Partitioning splits things up and allows each node to process only a specific subset of transactions. Scalability increases proportionally according to how many of these subsets (or shards) exist on the network. So all things would be considered equal, 64 chunks would provide a 64 increase in transaction performance, the document reads.
NEAR Protocol: room to grow
ShapeShift saved for last the newest platform , Near, which was launched in October 2020. It was created by Illia Polosukhin and Alexander Skidanov, two engineers that entered the “crypto space” between 2017 and 2018.
Briefly explain that Near tries to distinguish itself from other forms of smart contracts by being the most developer-friendly . It resembles Polkadot and Ethereum 2.0 in that the platform aims to provide a minimized and scalable blockchain that can be trusted through partitioning in a shared security context.

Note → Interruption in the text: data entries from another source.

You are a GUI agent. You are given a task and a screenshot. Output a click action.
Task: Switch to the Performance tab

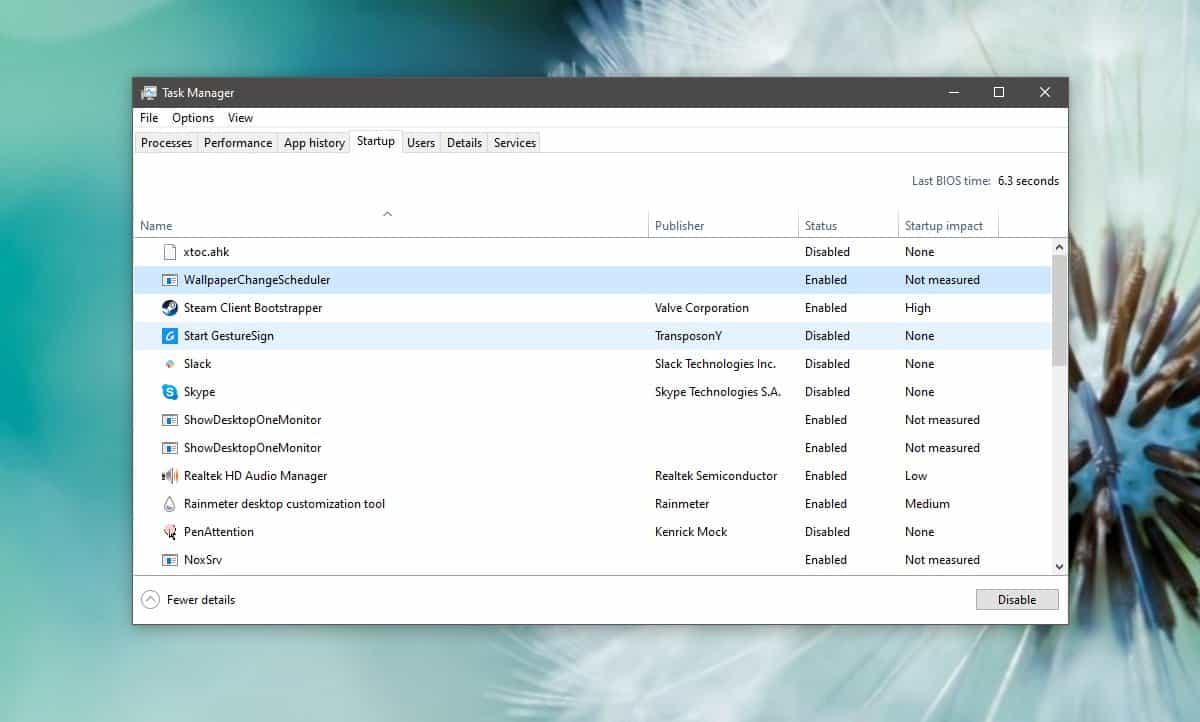[x=237, y=142]
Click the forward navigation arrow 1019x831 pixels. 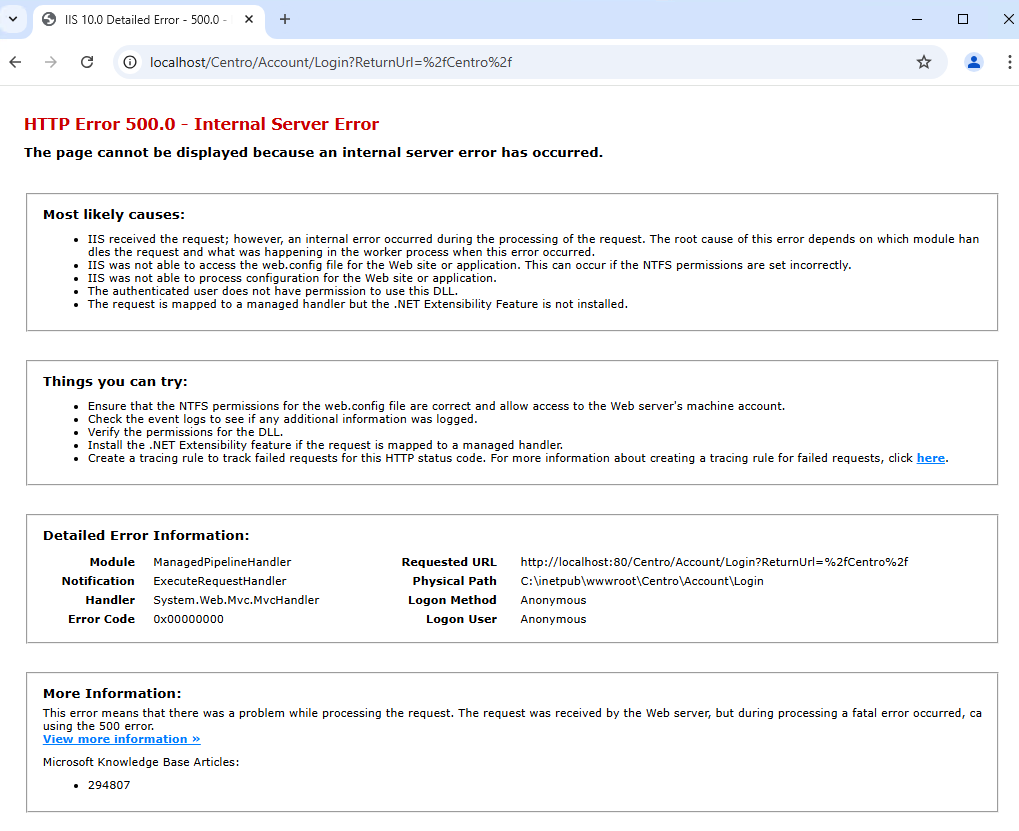pos(51,62)
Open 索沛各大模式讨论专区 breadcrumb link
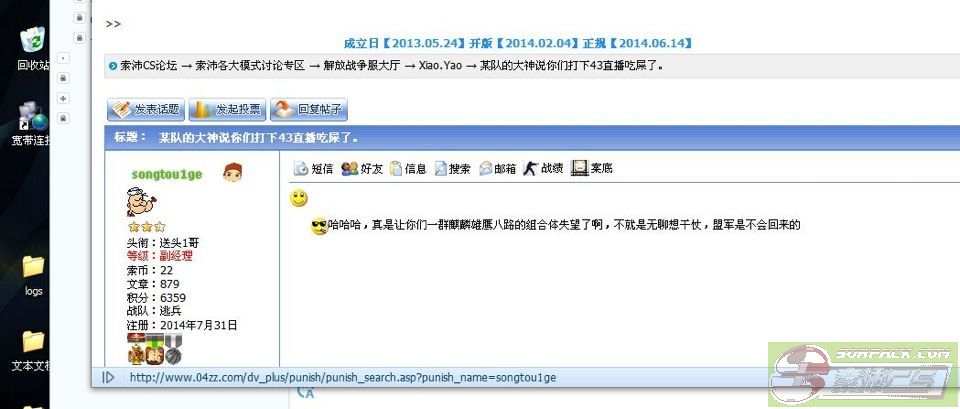This screenshot has width=960, height=409. 250,66
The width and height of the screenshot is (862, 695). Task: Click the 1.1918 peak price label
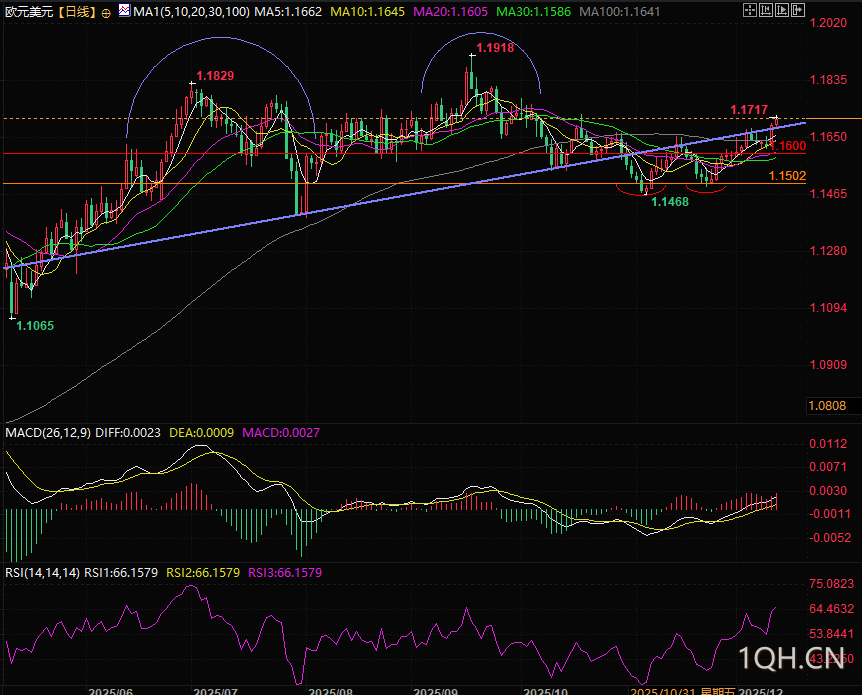click(496, 48)

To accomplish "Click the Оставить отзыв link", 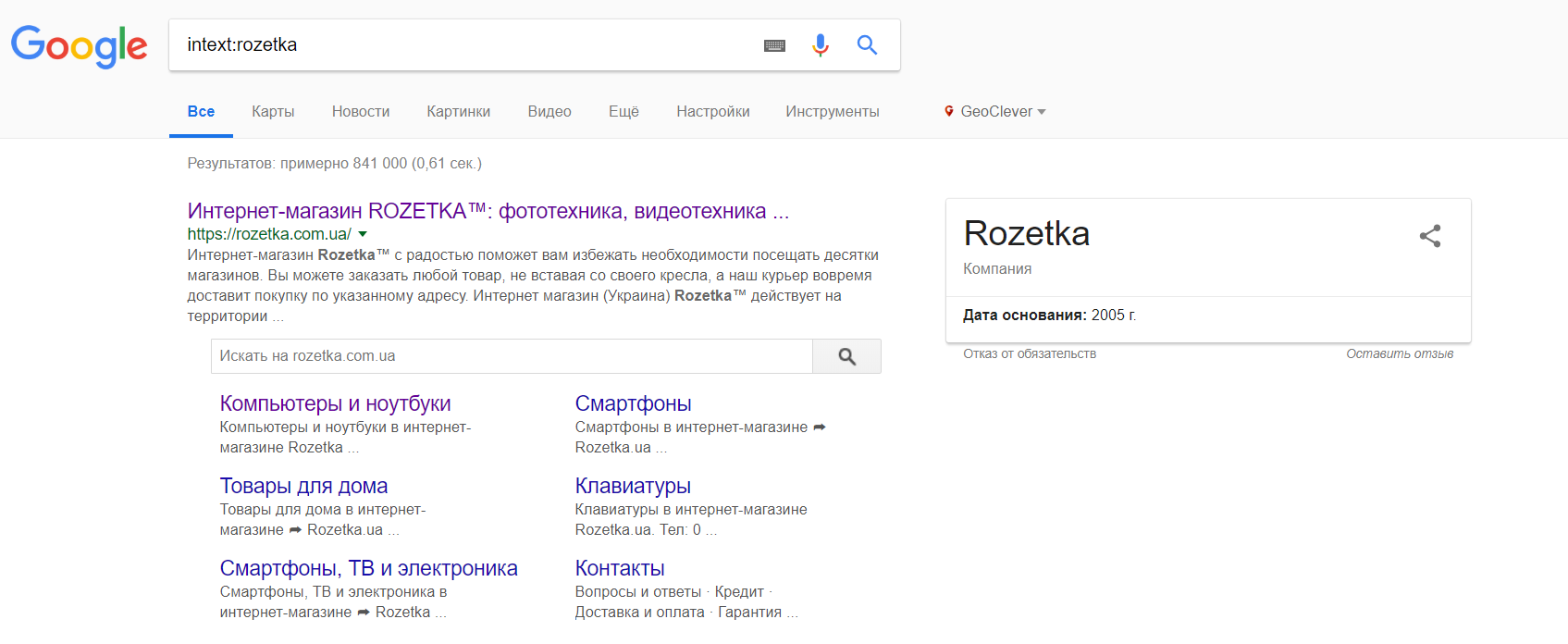I will coord(1399,353).
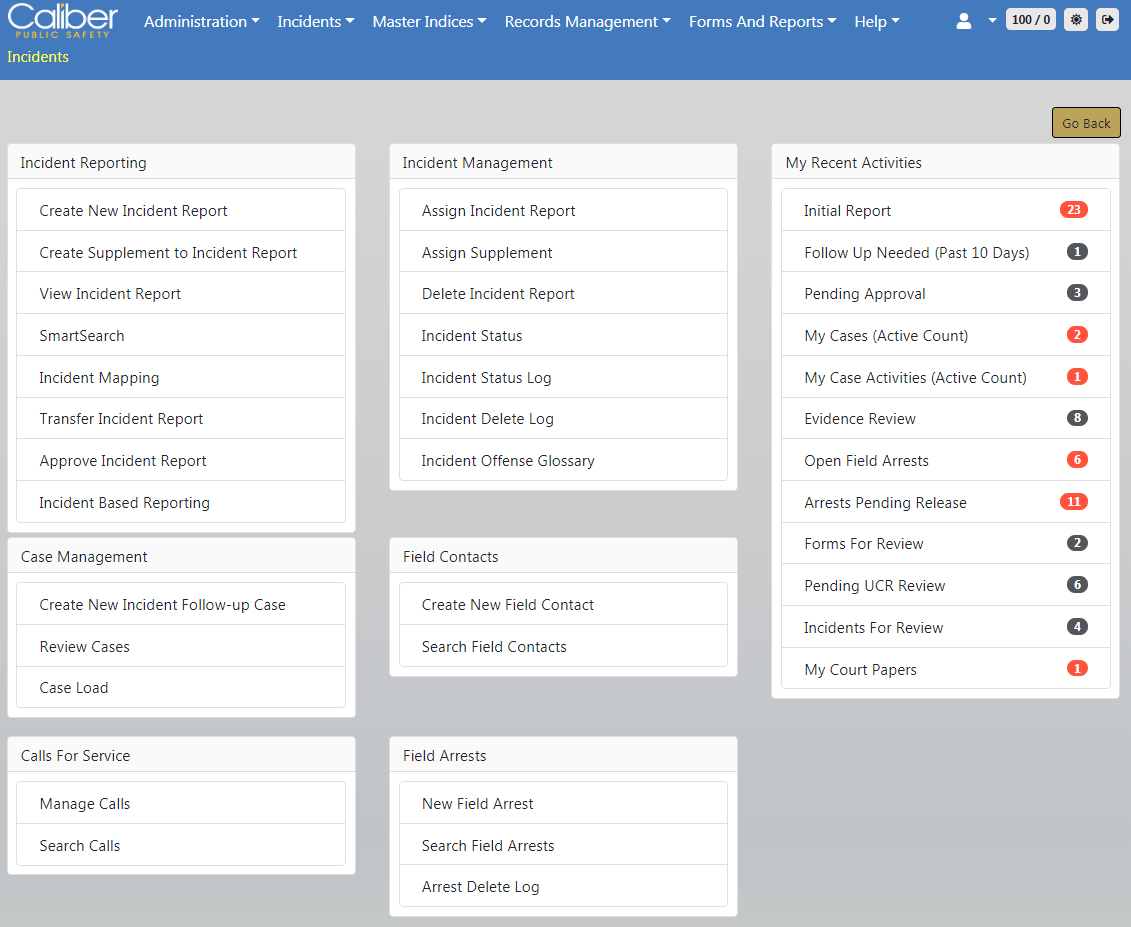Click the Caliber Public Safety logo
This screenshot has width=1131, height=927.
click(x=63, y=20)
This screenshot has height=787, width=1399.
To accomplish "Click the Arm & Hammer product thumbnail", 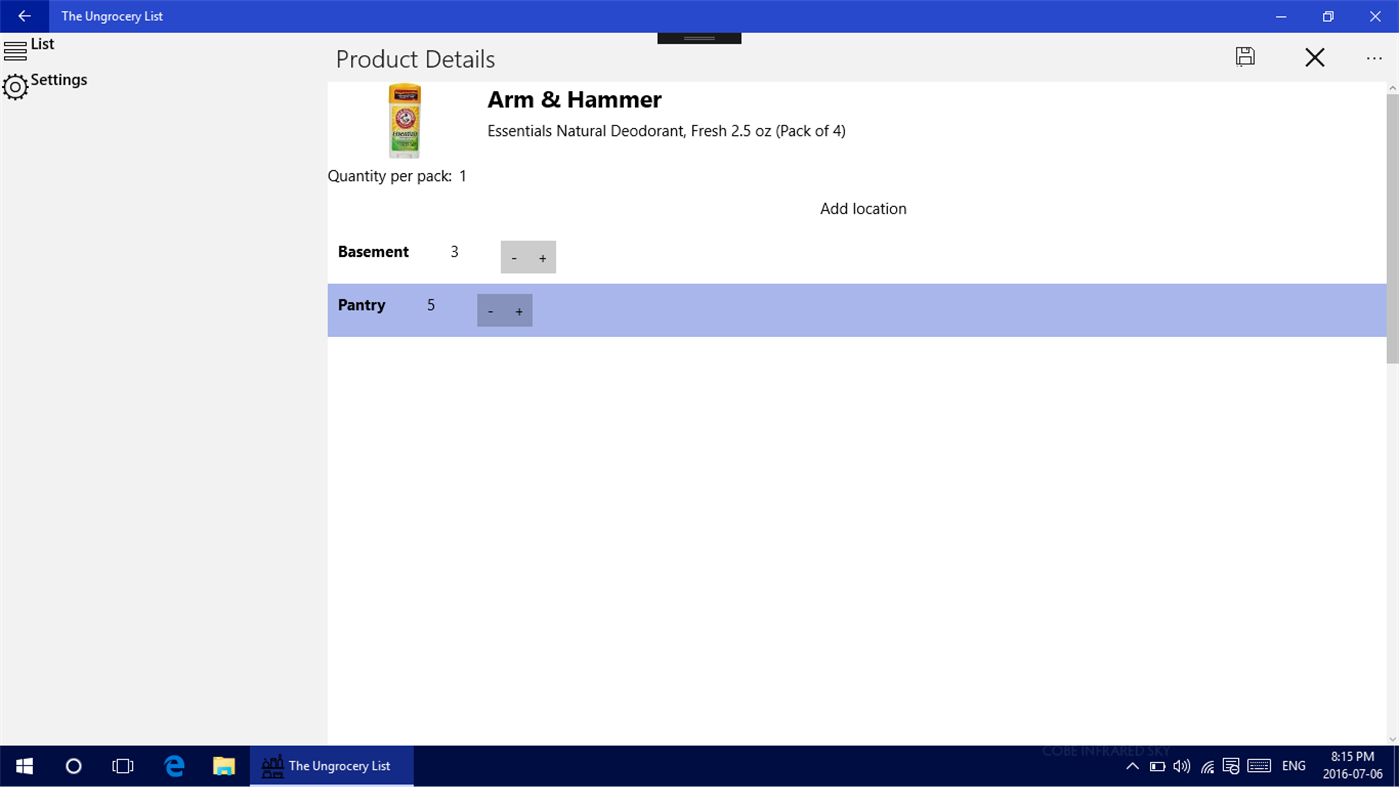I will (404, 120).
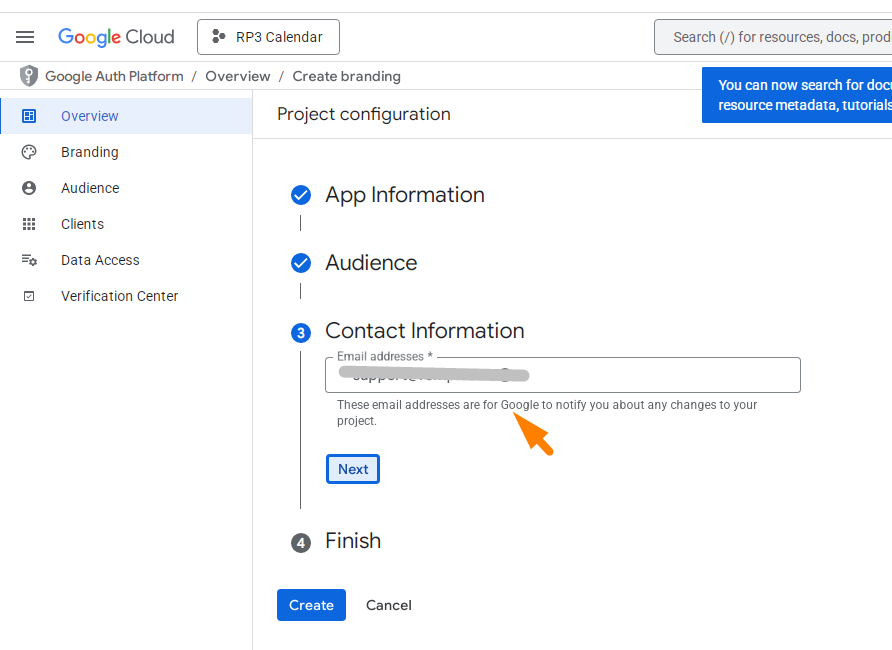Viewport: 892px width, 650px height.
Task: Click the Audience person icon
Action: pos(29,188)
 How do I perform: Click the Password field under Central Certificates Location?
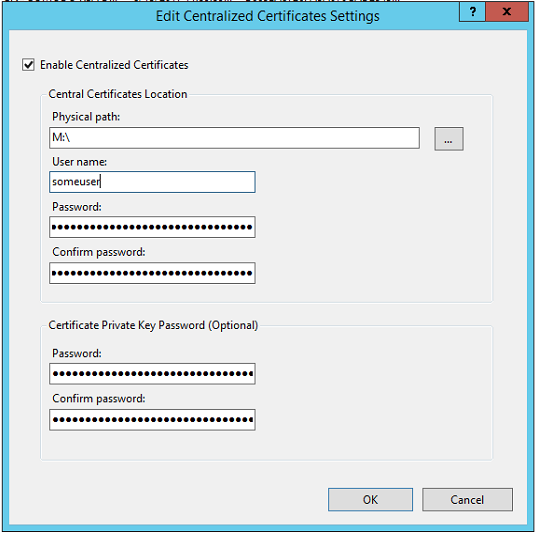tap(152, 227)
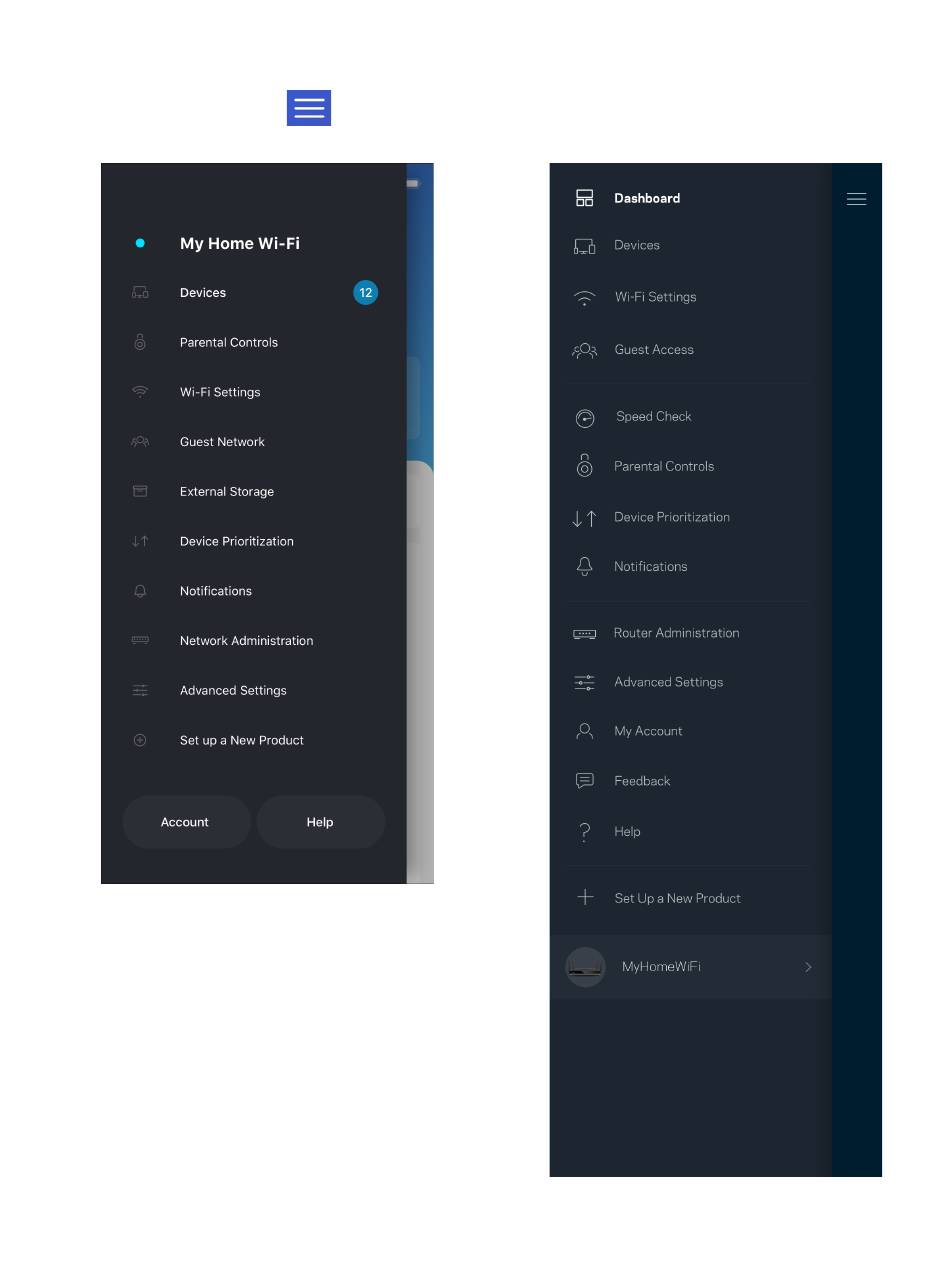Select the MyHomeWiFi router thumbnail
Screen dimensions: 950x1284
[x=585, y=967]
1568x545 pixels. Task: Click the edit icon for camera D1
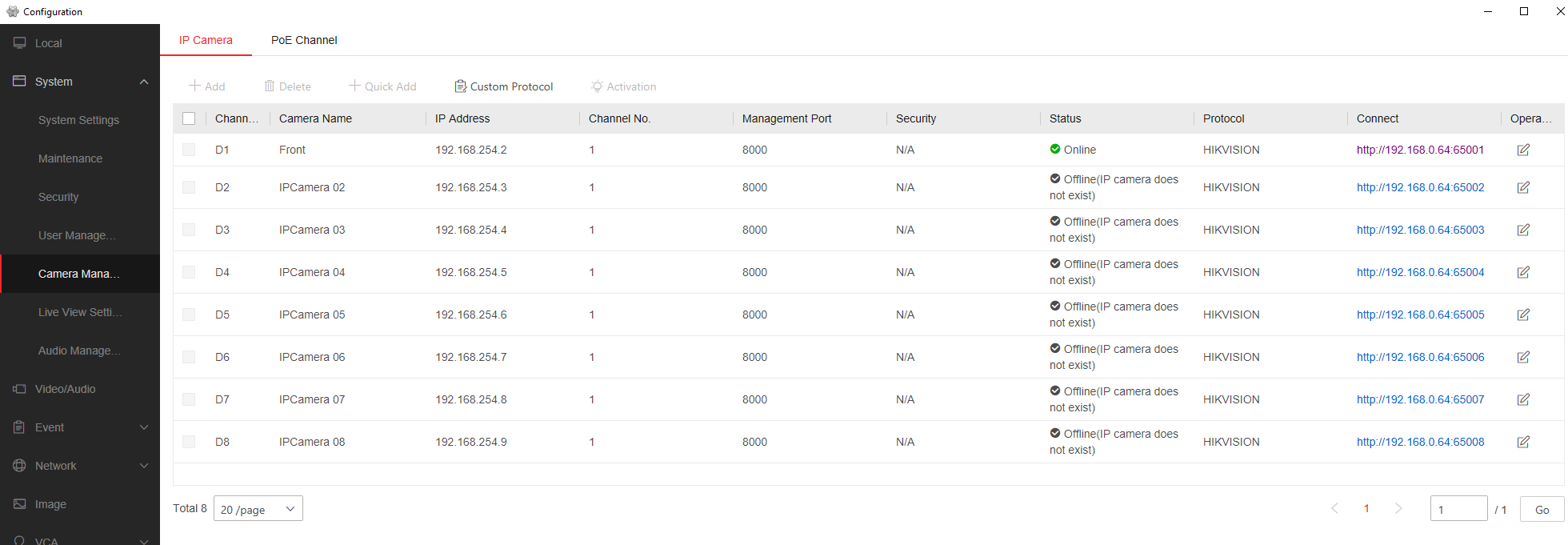[1523, 150]
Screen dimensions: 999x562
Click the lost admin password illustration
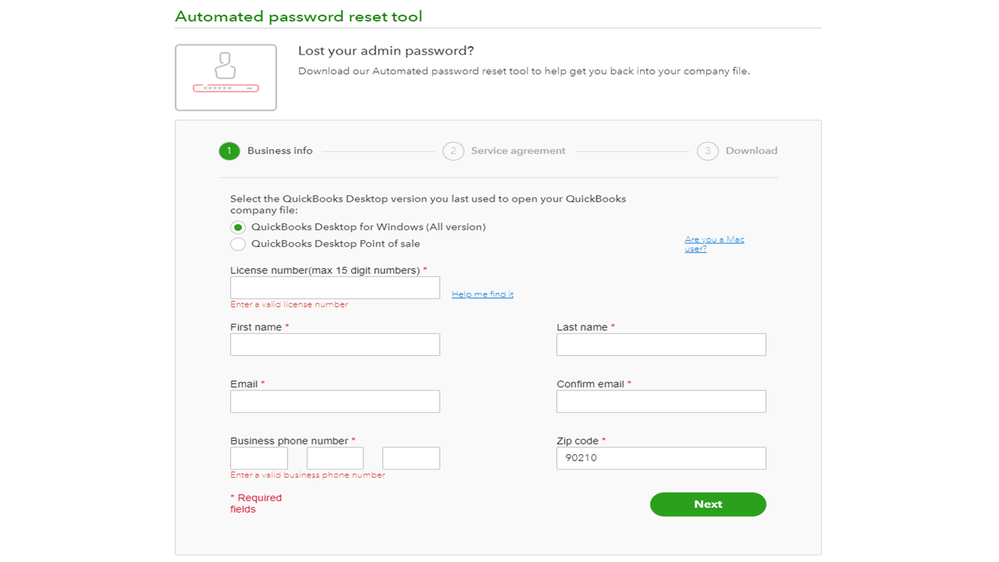coord(226,77)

The founders of Near previously developed the partitioned databases for Google and Microsoft. This gave them great credibility in the tech ecosystem, which allowed them to raise about $ 21 million in the 2020 launch round.
Following their turn to cryptocurrencies, they demonstrated in-depth knowledge of scalability and blockchain fragmentation. At NEAR they evaluated the pros and cons of approaches employed by Ethereum 2.0 and Polkadot.
NEAR, which seeks interoperability between blockchains, uses its own unique variant of proof of stake (PoS, for its acronym in English), named Thresholded Proof-Of-Stake (TPOS). According to the ShapeShift report, this enables faster processing of transactions.
ShapeShift is moving towards decentralization
The team of this cryptocurrency exchange did not resist the growing popularity that experiences its competition from the exchanges decentralized (DEX). On the contrary, he decided to take advantage of it by being part of it.
His plan focuses on migrating outside the business model that requires him to comply with the Know Your Customer procedures (KYC) to become an interface that operates in an integrated manner with open protocols, without custody of funds or customer data.
ShapeShift CEO Erik Voorhes announced in a post on January 7, 2021 that the company would phase out its centralized business activity to adopt a 100% DEX-based decentralized alternative. In this way, it will offer its services without requiring personal information from users, to whom it will provide instant liquidity without the need for them to trust custodians, CriptoNoticias reported.